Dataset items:
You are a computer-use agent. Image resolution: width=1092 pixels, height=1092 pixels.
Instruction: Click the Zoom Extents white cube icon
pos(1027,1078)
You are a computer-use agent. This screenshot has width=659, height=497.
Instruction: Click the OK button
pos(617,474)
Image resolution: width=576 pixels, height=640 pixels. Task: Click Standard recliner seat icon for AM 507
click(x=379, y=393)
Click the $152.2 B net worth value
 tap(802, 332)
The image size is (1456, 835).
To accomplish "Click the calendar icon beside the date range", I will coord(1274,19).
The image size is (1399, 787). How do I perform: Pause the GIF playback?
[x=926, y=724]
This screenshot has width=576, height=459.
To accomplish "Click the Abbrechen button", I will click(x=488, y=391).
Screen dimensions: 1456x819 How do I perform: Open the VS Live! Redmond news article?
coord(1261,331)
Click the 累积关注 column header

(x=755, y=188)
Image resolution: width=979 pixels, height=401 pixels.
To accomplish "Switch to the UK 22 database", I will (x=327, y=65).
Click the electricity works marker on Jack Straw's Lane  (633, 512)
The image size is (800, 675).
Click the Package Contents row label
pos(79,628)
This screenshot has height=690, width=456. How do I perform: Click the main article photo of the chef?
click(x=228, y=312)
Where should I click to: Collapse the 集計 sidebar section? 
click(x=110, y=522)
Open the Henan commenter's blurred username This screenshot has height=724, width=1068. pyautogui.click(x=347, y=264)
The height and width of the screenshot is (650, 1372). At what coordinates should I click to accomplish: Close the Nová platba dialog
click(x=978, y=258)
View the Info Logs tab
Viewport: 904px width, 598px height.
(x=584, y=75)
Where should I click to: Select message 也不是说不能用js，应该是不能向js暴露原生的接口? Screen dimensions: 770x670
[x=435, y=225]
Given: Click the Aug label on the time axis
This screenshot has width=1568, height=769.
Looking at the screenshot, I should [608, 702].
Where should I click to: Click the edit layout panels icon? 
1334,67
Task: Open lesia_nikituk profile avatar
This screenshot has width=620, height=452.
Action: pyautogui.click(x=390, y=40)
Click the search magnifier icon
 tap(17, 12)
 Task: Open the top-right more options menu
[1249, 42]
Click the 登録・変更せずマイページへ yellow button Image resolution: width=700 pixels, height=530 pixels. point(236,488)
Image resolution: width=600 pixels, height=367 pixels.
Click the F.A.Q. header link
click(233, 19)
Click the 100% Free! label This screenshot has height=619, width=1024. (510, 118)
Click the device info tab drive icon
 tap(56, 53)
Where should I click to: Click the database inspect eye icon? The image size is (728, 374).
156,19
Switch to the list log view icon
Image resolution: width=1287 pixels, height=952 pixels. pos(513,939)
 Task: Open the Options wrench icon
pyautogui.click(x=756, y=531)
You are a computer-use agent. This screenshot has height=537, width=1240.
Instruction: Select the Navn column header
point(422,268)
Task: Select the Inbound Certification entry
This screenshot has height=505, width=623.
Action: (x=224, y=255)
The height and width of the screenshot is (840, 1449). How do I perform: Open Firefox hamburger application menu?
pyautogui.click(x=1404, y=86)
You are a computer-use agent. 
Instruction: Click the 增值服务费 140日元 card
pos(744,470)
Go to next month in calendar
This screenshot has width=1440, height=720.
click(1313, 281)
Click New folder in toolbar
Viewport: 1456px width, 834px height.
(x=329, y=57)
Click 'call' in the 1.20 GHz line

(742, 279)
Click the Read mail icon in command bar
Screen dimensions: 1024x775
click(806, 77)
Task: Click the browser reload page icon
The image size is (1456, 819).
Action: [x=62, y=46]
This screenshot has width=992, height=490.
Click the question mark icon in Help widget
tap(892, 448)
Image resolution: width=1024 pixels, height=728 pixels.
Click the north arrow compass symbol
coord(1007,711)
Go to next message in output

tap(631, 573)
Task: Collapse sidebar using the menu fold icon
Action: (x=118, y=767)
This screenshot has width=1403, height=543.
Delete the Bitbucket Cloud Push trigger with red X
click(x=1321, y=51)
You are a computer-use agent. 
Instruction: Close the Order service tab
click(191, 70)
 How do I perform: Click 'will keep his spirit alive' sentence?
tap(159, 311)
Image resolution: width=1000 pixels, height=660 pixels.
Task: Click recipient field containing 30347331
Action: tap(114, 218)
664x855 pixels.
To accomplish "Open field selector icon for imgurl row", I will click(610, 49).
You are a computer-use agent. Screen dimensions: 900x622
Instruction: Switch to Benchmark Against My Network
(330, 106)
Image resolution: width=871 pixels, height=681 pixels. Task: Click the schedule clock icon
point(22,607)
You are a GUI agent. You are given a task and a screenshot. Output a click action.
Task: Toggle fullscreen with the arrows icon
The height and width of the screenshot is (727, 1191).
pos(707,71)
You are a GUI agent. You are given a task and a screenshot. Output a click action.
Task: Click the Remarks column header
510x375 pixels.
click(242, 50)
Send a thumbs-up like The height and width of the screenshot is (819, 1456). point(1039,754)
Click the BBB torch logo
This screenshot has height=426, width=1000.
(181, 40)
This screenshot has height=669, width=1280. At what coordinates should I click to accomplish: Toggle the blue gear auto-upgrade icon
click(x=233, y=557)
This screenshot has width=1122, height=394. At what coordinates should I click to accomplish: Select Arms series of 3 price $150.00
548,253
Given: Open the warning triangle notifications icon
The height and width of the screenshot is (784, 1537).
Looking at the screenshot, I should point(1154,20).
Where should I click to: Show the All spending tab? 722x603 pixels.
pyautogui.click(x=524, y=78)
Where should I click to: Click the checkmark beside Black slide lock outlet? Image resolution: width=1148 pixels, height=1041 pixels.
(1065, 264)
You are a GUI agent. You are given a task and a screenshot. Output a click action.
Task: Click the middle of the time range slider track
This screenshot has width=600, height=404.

TASK DIRECTIONS:
Rewrite every line of the material above as a Markdown table with the columns "No." and "Entry", numbering the rows in order and omitting blank lines.

TASK OUTPUT:
| No. | Entry |
|---|---|
| 1 | You are a computer-use agent. Image resolution: width=1092 pixels, height=1092 pixels. |
| 2 | Instruction: Click the Zoom Extents white cube icon |
| 3 | pos(1027,1078) |
| 4 | You are a computer-use agent. This screenshot has width=659, height=497. |
| 5 | Instruction: Click the OK button |
| 6 | pos(617,474) |
| 7 | Image resolution: width=576 pixels, height=640 pixels. Task: Click Standard recliner seat icon for AM 507 |
| 8 | click(x=379, y=393) |
| 9 | Click the $152.2 B net worth value |
| 10 |  tap(802, 332) |
| 11 | The image size is (1456, 835). |
| 12 | To accomplish "Click the calendar icon beside the date range", I will coord(1274,19). |
| 13 | The image size is (1399, 787). How do I perform: Pause the GIF playback? |
| 14 | [x=926, y=724] |
| 15 | This screenshot has width=576, height=459. |
| 16 | To accomplish "Click the Abbrechen button", I will click(x=488, y=391). |
| 17 | Screen dimensions: 1456x819 How do I perform: Open the VS Live! Redmond news article? |
| 18 | coord(1261,331) |
| 19 | Click the 累积关注 column header |
| 20 | (x=755, y=188) |
| 21 | Image resolution: width=979 pixels, height=401 pixels. |
| 22 | To accomplish "Switch to the UK 22 database", I will (x=327, y=65). |
| 23 | Click the electricity works marker on Jack Straw's Lane  (633, 512) |
| 24 | The image size is (800, 675). |
| 25 | Click the Package Contents row label |
| 26 | pos(79,628) |
| 27 | This screenshot has height=690, width=456. How do I perform: Click the main article photo of the chef? |
| 28 | click(x=228, y=312) |
| 29 | Where should I click to: Collapse the 集計 sidebar section?  |
| 30 | click(x=110, y=522) |
| 31 | Open the Henan commenter's blurred username This screenshot has height=724, width=1068. pyautogui.click(x=347, y=264) |
| 32 | The height and width of the screenshot is (650, 1372). At what coordinates should I click to accomplish: Close the Nová platba dialog |
| 33 | click(x=978, y=258) |
| 34 | View the Info Logs tab |
| 35 | Viewport: 904px width, 598px height. |
| 36 | (x=584, y=75) |
| 37 | Where should I click to: Select message 也不是说不能用js，应该是不能向js暴露原生的接口? Screen dimensions: 770x670 |
| 38 | [x=435, y=225] |
| 39 | Given: Click the Aug label on the time axis |
| 40 | This screenshot has width=1568, height=769. |
| 41 | Looking at the screenshot, I should [608, 702]. |
| 42 | Where should I click to: Click the edit layout panels icon?  |
| 43 | 1334,67 |
| 44 | Task: Open lesia_nikituk profile avatar |
| 45 | This screenshot has width=620, height=452. |
| 46 | Action: pyautogui.click(x=390, y=40) |
| 47 | Click the search magnifier icon |
| 48 |  tap(17, 12) |
| 49 |  Task: Open the top-right more options menu |
| 50 | [1249, 42] |
| 51 | Click the 登録・変更せずマイページへ yellow button Image resolution: width=700 pixels, height=530 pixels. point(236,488) |
| 52 | Image resolution: width=600 pixels, height=367 pixels. |
| 53 | Click the F.A.Q. header link |
| 54 | click(233, 19) |
| 55 | Click the 100% Free! label This screenshot has height=619, width=1024. (510, 118) |
| 56 | Click the device info tab drive icon |
| 57 |  tap(56, 53) |
| 58 | Where should I click to: Click the database inspect eye icon? The image size is (728, 374). |
| 59 | 156,19 |
| 60 | Switch to the list log view icon |
| 61 | Image resolution: width=1287 pixels, height=952 pixels. pos(513,939) |
| 62 |  Task: Open the Options wrench icon |
| 63 | pyautogui.click(x=756, y=531) |
| 64 | You are a computer-use agent. This screenshot has height=537, width=1240. |
| 65 | Instruction: Select the Navn column header |
| 66 | point(422,268) |
| 67 | Task: Select the Inbound Certification entry |
| 68 | This screenshot has height=505, width=623. |
| 69 | Action: (x=224, y=255) |
| 70 | The height and width of the screenshot is (840, 1449). How do I perform: Open Firefox hamburger application menu? |
| 71 | pyautogui.click(x=1404, y=86) |
| 72 | You are a computer-use agent.  |
| 73 | Instruction: Click the 增值服务费 140日元 card |
| 74 | pos(744,470) |
| 75 | Go to next month in calendar |
| 76 | This screenshot has width=1440, height=720. |
| 77 | click(1313, 281) |
| 78 | Click New folder in toolbar |
| 79 | Viewport: 1456px width, 834px height. |
| 80 | (x=329, y=57) |
| 81 | Click 'call' in the 1.20 GHz line |
| 82 | (742, 279) |
| 83 | Click the Read mail icon in command bar |
| 84 | Screen dimensions: 1024x775 |
| 85 | click(806, 77) |
| 86 | Task: Click the browser reload page icon |
| 87 | The image size is (1456, 819). |
| 88 | Action: [x=62, y=46] |
| 89 | This screenshot has width=992, height=490. |
| 90 | Click the question mark icon in Help widget |
| 91 | tap(892, 448) |
| 92 | Image resolution: width=1024 pixels, height=728 pixels. |
| 93 | Click the north arrow compass symbol |
| 94 | coord(1007,711) |
| 95 | Go to next message in output |
| 96 | tap(631, 573) |
| 97 | Task: Collapse sidebar using the menu fold icon |
| 98 | Action: (x=118, y=767) |
| 99 | This screenshot has width=1403, height=543. |
| 100 | Delete the Bitbucket Cloud Push trigger with red X |
| 101 | click(x=1321, y=51) |
| 102 | You are a computer-use agent.  |
| 103 | Instruction: Close the Order service tab |
| 104 | click(191, 70) |
| 105 |  How do I perform: Click 'will keep his spirit alive' sentence? |
| 106 | tap(159, 311) |
| 107 | Image resolution: width=1000 pixels, height=660 pixels. |
| 108 | Task: Click recipient field containing 30347331 |
| 109 | Action: tap(114, 218) |
| 110 | 664x855 pixels. |
| 111 | To accomplish "Open field selector icon for imgurl row", I will click(610, 49). |
| 112 | You are a computer-use agent. Screen dimensions: 900x622 |
| 113 | Instruction: Switch to Benchmark Against My Network |
| 114 | (330, 106) |
| 115 | Image resolution: width=871 pixels, height=681 pixels. Task: Click the schedule clock icon |
| 116 | point(22,607) |
| 117 | You are a GUI agent. You are given a task and a screenshot. Output a click action. |
| 118 | Task: Toggle fullscreen with the arrows icon |
| 119 | The height and width of the screenshot is (727, 1191). |
| 120 | pos(707,71) |
| 121 | You are a GUI agent. You are given a task and a screenshot. Output a click action. |
| 122 | Task: Click the Remarks column header |
| 123 | 510x375 pixels. |
| 124 | click(242, 50) |
| 125 | Send a thumbs-up like The height and width of the screenshot is (819, 1456). point(1039,754) |
| 126 | Click the BBB torch logo |
| 127 | This screenshot has height=426, width=1000. |
| 128 | (181, 40) |
| 129 | This screenshot has height=669, width=1280. At what coordinates should I click to accomplish: Toggle the blue gear auto-upgrade icon |
| 130 | click(x=233, y=557) |
| 131 | This screenshot has width=1122, height=394. At what coordinates should I click to accomplish: Select Arms series of 3 price $150.00 |
| 132 | 548,253 |
| 133 | Given: Open the warning triangle notifications icon |
| 134 | The height and width of the screenshot is (784, 1537). |
| 135 | Looking at the screenshot, I should point(1154,20). |
| 136 | Where should I click to: Show the All spending tab? 722x603 pixels. |
| 137 | pyautogui.click(x=524, y=78) |
| 138 | Where should I click to: Click the checkmark beside Black slide lock outlet? Image resolution: width=1148 pixels, height=1041 pixels. |
| 139 | (1065, 264) |
| 140 | You are a GUI agent. You are given a task and a screenshot. Output a click action. |
| 141 | Task: Click the middle of the time range slider track |
| 142 | This screenshot has width=600, height=404. |